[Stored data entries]
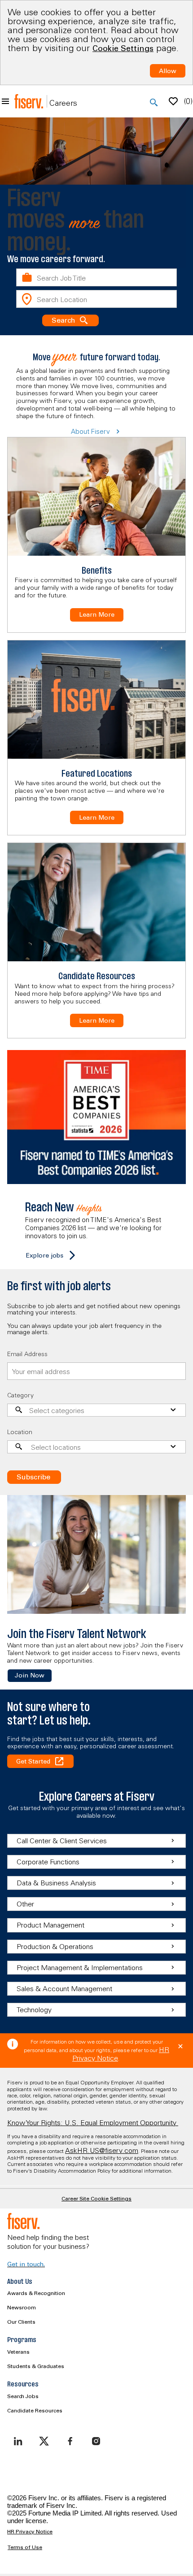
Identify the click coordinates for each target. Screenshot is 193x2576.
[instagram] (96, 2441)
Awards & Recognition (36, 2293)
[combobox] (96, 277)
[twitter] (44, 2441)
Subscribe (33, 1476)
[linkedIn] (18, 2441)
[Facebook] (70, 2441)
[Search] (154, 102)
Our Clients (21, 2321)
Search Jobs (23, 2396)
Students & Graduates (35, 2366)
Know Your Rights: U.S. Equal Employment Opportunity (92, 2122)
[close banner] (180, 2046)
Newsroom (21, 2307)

EXERCISE OBJECTIVE:
Leaving the pictures aside, give back all the records exactly as they are.

ANSWER TO THIS PROBLEM:
Identify the click coordinates for each target. Screenshot is 193x2576.
[instagram] (96, 2441)
Awards & Recognition (36, 2293)
[combobox] (96, 277)
[twitter] (44, 2441)
Subscribe (33, 1476)
[linkedIn] (18, 2441)
[Facebook] (70, 2441)
[Search] (154, 102)
Our Clients (21, 2321)
Search Jobs (23, 2396)
Students & Graduates (35, 2366)
Know Your Rights: U.S. Equal Employment Opportunity (92, 2122)
[close banner] (180, 2046)
Newsroom (21, 2307)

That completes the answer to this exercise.